En otoño se elaborará el repertorio con una comisión de la que formarán parte el INAEM, las comunidades autónomas y representantes del mundo del teatro, y a partir de enero de 2014 la compañía y el ayuntamiento de que se trate firmarán el contrato correspondiente. El INAEM establecerá un máximo de compañías y obras, entre las que les gustaría primar lo clásico. “Hay que facilitar la vertebración y aprovechar una infraestructura fantástica de 858 salas municipales, y pensar en los actores, que necesitan girar, porque eso es esencial en su oficio”, detalla.

Según Miguel Ángel Recio, tiene que haber “un cambio de mentalidad en muchos teatros que estaban subvencionados y en los propios ciudadanos: una cosa que para los madrileños estaba en 20 euros no puede estar para otros ciudadanos a 5 euros”, subraya Recio. La otra “fuerte amenaza” que sufre la escena española en estos momentos, sostiene, es la subida al 21% del llamado IVA cultural, “que ha reducido considerablemente el margen de beneficio del empresario, que ya era muy poco”.

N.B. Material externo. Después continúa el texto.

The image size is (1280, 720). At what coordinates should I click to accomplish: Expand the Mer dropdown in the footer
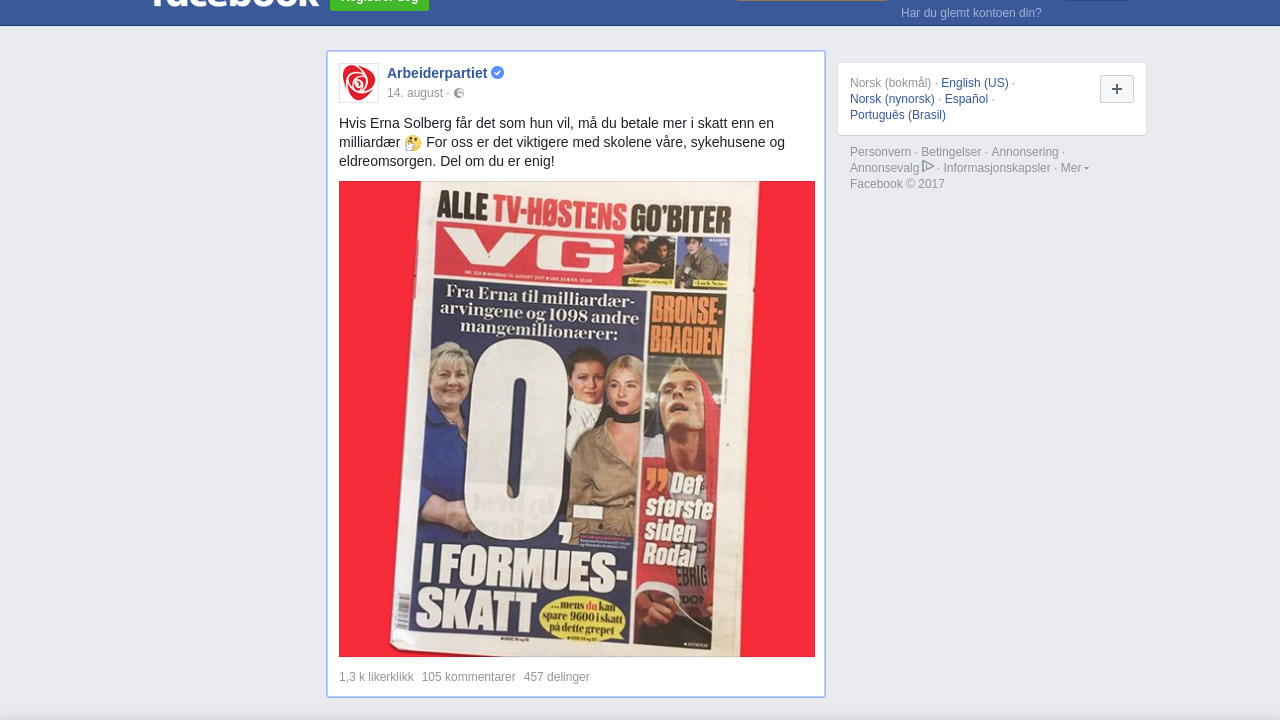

“Estamos presionando todo lo que se puede presionar para que se baje, pero es complicado. El informe de la Federación Estatal de Asociaciones de Empresas de Teatro y Danza (Faeteda) es muy claro, la recaudación no acompaña a la subida. Hay un impacto tremendo en el sector del teatro”, lamenta. El aumento del IVA en las artes escénicas al 21% en septiembre último es responsable, según el informe de Faeteda, de un 55,6% de los 1,8 millones de espectadores que se han perdido desde entonces y de un 61,4% de los 33,3 millones de euros que se han dejado de recaudar. “Me preocupa el pesimismo que se ha instalado. El IVA ha asustado a la gente, pero lo cierto es que la oferta sigue siendo muy buena y las compañías han asumido buena parte del IVA”, argumenta.

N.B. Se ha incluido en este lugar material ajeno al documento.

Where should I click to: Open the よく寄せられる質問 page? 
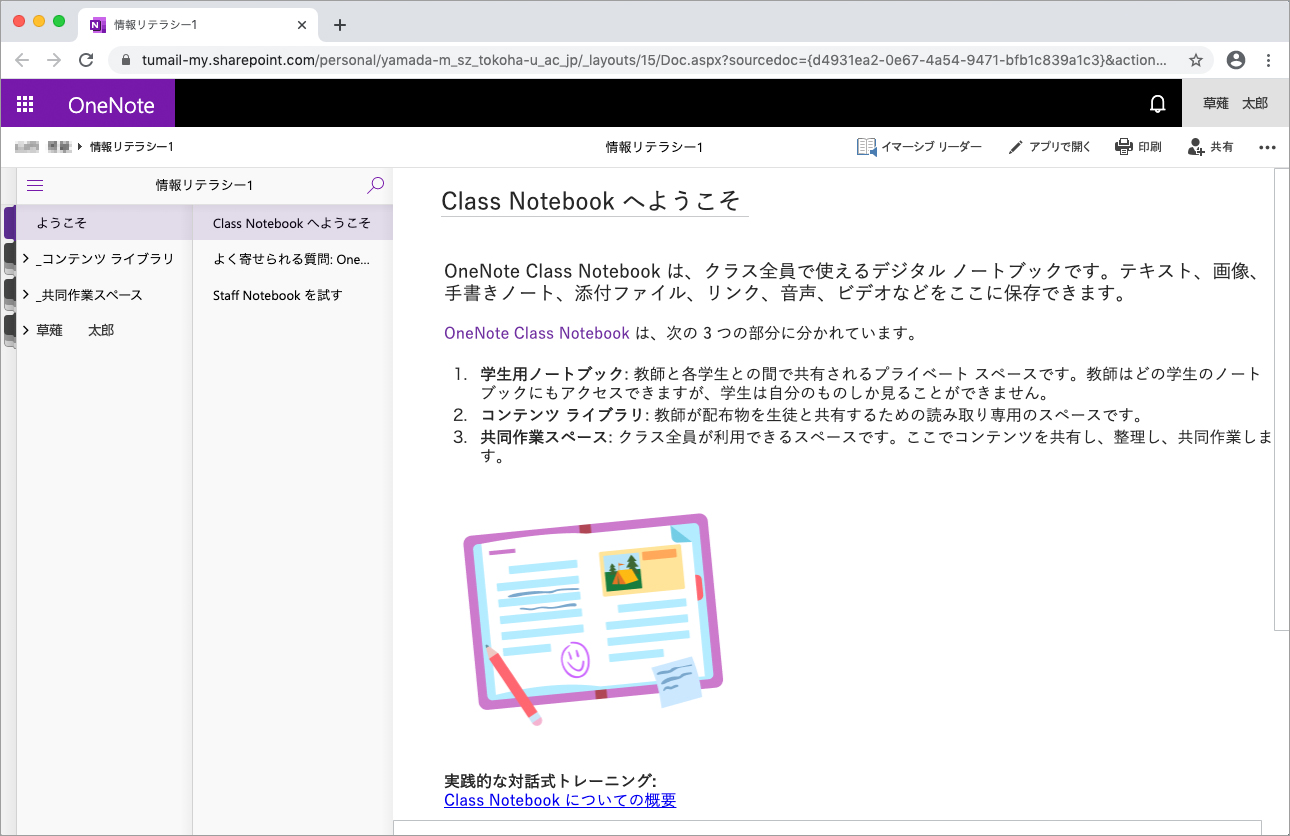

Entre sus medidas para afrontar la crisis, el INAEM ya ha reducido entre 2010 y 2012 en un 50% las horas extraordinarias, y el ahorro por este concepto entre 2011 y 2012 ha supuesto 928.000 euros (un 41% de lo que se gastó en 2011). “He insistido -precisa Recio- en que el personal del INAEM tiene garantizada su continuidad. Tienen trabajo y harán horas extras si procede”. Son unidades del INAEM la Compañía Nacional de Teatro Clásico (CNTC), la Compañía Nacional de Danza (CND), el Centro Dramático Nacional (CDN), el Teatro de la Zarzuela y el Ballet Nacional de España (BNE). Ahora están negociando los horarios para algunas de las sedes teatrales de Madrid y que en verano solo se trabaje de lunes a viernes, porque no hay obras en cartel en julio y agosto, un mes en el que quiere cerrar las salas y que los empleados acudan a trabajar a los servicios centrales. El mantenimiento en verano de los teatros Valle Inclán y María Guerrero, las sedes del CDN, cuesta cada día alrededor de 1.500 euros.